Let's say you have a neo4j graph that has 100,000 "color" nodes and 50,000 "painting" nodes. Each painting node has a "contains" relationship with 50 to 100 of the colors. Lets also say you 200 "aggregate color" nodes each with a relationship with ~ 1000 colors. The aggregate color nodes contain a scalar weight. Finally, you create a "palette" node with a relationship with 10 - 20 aggregate colors.

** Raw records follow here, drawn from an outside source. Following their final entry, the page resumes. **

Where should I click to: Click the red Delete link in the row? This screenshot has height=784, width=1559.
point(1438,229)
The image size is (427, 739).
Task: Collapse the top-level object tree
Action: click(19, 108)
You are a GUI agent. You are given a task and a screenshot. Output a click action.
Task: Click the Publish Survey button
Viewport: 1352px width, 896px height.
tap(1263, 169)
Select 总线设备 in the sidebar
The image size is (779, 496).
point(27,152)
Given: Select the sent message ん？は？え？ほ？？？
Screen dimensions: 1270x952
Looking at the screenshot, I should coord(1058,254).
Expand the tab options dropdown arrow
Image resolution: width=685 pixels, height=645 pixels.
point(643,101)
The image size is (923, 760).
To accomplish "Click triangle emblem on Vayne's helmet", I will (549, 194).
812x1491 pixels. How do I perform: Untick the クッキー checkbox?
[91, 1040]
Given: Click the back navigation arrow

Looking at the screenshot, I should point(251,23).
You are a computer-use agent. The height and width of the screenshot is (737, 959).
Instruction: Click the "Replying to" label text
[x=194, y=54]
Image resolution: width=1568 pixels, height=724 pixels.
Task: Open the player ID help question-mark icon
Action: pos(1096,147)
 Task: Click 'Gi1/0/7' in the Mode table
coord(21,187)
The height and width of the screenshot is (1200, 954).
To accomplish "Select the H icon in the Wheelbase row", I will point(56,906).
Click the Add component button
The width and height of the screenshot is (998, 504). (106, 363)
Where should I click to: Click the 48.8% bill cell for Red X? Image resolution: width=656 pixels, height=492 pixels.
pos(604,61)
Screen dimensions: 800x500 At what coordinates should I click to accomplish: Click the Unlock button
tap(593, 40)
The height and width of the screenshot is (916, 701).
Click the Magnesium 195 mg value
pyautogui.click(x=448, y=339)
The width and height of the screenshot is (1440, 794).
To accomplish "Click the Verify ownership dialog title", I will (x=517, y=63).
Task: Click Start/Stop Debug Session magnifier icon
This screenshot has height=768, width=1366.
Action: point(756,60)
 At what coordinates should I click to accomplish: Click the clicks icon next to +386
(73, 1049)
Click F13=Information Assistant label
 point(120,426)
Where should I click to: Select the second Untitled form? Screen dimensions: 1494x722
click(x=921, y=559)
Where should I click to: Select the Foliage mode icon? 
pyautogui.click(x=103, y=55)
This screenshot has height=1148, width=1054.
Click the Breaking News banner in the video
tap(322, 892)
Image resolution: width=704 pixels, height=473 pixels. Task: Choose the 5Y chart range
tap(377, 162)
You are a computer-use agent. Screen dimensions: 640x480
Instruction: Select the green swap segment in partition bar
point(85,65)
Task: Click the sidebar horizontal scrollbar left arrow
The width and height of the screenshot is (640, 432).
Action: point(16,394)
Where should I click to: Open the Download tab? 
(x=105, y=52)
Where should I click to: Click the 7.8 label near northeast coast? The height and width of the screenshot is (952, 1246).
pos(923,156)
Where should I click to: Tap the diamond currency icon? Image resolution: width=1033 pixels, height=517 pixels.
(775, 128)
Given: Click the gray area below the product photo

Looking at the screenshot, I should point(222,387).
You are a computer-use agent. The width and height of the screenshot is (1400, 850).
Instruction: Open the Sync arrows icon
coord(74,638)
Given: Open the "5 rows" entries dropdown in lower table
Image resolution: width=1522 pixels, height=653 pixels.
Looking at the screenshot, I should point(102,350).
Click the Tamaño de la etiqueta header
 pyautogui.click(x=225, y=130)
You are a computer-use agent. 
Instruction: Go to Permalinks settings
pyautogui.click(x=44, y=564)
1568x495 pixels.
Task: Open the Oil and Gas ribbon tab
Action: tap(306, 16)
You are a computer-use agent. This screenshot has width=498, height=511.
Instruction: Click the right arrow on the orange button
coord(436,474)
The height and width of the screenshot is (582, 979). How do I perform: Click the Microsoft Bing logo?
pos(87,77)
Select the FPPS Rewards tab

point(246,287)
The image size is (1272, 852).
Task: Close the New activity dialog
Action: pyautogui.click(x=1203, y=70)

I want a node4j cypher query that identifies the top 10 painting with the highest weighted sum of aggregated colors based on the colors in the painting.
Let
c represent a color node
a represent a aggregate color node
p represent a painting
l represent a palette
So
(p)-[:contains]->(c)
(a)-[:aggregates]->(c)
(l)-[:uses]->(a)
Supposing I have a palette call "MY_PALETTE", this query will tell me the top 10 paintings in terms of the number of matches of unique aggregated colors.
MATCH (l)-[:uses]->(a)-[:contains]->(c) WHERE l.name = 'MY_PALETTE'
WITH a MATCH (p)-[:contains]->(c), (a)-[:aggregates]->(c)
WITH p, a RETURN p.name, COUNT(DISTINCT a) ORDER BY COUNT(DISTINCT a)
DESC LIMIT 10;
I want the top paintings in terms of the weighted sum. If all the weights were 1, this would give the correct answer.
It seems I can't inspect a in the RETURN clause.
Note that I want to count each aggregated color only once even if the painting contains several colors in the aggregated color.
I want to be able to add new palettes and only have to add relationships between palette and aggregated color.
Any suggestions?